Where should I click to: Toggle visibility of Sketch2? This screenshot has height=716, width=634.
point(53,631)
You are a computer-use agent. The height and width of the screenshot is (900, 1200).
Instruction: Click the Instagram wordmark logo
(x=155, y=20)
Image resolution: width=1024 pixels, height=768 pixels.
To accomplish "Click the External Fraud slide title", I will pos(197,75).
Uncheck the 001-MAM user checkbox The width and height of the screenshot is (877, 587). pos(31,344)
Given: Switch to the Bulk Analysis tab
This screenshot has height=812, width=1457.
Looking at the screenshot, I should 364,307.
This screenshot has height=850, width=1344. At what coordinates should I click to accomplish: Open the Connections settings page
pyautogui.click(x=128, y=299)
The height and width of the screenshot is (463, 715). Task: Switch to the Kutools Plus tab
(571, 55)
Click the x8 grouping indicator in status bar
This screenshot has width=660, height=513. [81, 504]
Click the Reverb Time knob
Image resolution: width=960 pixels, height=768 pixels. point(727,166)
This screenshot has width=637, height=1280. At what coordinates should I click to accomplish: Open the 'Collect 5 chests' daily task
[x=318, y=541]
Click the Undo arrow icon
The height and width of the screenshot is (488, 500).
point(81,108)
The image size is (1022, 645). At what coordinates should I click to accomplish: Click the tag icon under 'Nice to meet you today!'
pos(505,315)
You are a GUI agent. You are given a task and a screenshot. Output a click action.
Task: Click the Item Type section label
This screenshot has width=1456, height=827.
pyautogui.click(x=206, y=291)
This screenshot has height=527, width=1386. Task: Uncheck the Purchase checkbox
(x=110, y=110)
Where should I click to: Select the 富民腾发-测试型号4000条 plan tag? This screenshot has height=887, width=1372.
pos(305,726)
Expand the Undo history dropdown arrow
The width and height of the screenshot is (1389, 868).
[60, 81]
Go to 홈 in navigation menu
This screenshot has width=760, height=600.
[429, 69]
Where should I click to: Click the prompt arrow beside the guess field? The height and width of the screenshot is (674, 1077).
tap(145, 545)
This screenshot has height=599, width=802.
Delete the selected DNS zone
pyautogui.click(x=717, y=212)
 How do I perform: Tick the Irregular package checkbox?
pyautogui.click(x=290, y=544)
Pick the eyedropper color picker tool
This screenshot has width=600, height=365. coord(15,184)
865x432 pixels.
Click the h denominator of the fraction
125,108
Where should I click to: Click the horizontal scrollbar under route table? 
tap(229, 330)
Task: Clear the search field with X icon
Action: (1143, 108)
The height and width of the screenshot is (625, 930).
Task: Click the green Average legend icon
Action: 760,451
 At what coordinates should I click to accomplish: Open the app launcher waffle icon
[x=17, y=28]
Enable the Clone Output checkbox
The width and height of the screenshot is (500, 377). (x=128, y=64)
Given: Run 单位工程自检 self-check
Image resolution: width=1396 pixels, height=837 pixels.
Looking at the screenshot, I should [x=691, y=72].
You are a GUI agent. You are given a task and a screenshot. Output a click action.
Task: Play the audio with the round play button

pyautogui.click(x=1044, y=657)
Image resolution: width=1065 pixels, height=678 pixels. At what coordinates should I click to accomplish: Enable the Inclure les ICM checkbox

======

TASK ITEM: The answer consists only of the lines from the one containing "At what coordinates should I click to accomplish: Open the app" to the end of the records, each written out exactly.

WRITTEN ANSWER:
 At what coordinates should I click to accomplish: Open the app launcher waffle icon
[x=17, y=28]
Enable the Clone Output checkbox
The width and height of the screenshot is (500, 377). (x=128, y=64)
Given: Run 单位工程自检 self-check
Image resolution: width=1396 pixels, height=837 pixels.
Looking at the screenshot, I should [x=691, y=72].
You are a GUI agent. You are given a task and a screenshot. Output a click action.
Task: Play the audio with the round play button

pyautogui.click(x=1044, y=657)
Image resolution: width=1065 pixels, height=678 pixels. At what coordinates should I click to accomplish: Enable the Inclure les ICM checkbox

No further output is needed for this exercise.